Photo: Immigrants lie on the beds inside a block at the makeshift detention center in the city of Gharyan, southwest of Libya's capital, Tripoli, on Feb. 27, 2012. Credit: Mahmud Turkia / Agence France-Presse / Getty Images


Saudi Arabia sentences hard-line cleric to five years in prison

BEIRUT-- Saudi Arabia has jailed a hard-line cleric who once called for demolishing the Grand Mosque in Mecca and rebuilding it to prevent mixing between the sexes at Islam's holiest site, local media reports say.

The news website Aleqt.com said Yousuf Ahmad was sentenced to five years in prison for "disobedience" to the ultraconservative kingdom's rulers and "incitement" against them.

The kingdom arrested Ahmad last July after he called for the release of political prisoners, media reports said. Some reports said he was arrested after posting a YouTube video in which he criticized King Abdullah and top Saudi officials for the practice of detention without trial.

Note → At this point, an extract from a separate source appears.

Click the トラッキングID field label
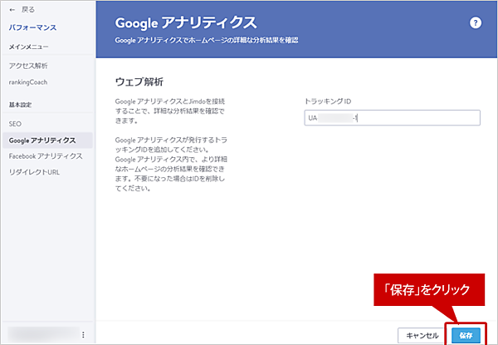The width and height of the screenshot is (498, 345). tap(328, 101)
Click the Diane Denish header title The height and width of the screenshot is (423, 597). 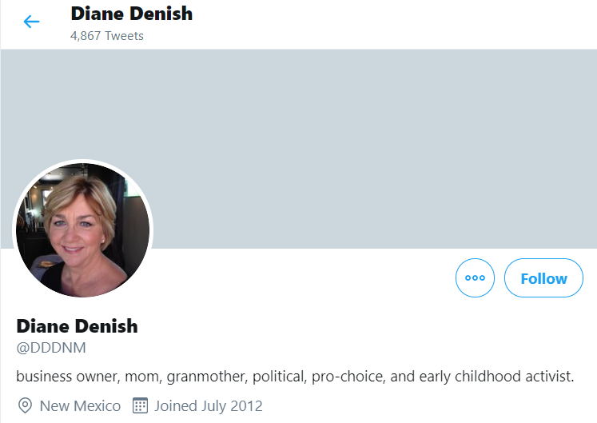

Authorities also slapped a five-year travel ban on Ahmad and fined him the equivalent of thousands of dollars. Ahmed has appealed the ruling, according to the Agence France-Presse news agency.

The New York-based rights watchdog Human Rights Watch says thousands of people receive unfair trials or face arbitrary detention in Saudi Arabia.

Over the years, Ahmad has created a stir on more than one occasion for making controversial statements. Back in 2010, he earned notoriety when he reportedly suggested that the Grand Mosque be replaced with a new shrine consisting of up to 30 floors that would be strictly divided between men and women.

He has also suggested to Arab news outlets that only Muslim maids be allowed into the kingdom for work and that they must be segregated from men to prevent illicit mixing between the sexes.

And he earned a reputation for being a campaigner against women's employment. When Saudi Arabia's leading supermarket chain, Panda, broke a national taboo a few years ago by employing female cashiers in one of its branches, Ahmad called for a boycott of Panda.

After the incident, Saudi Arabia's top cleric publicly ordered Ahmad to stop issuing religious edicts without authorization.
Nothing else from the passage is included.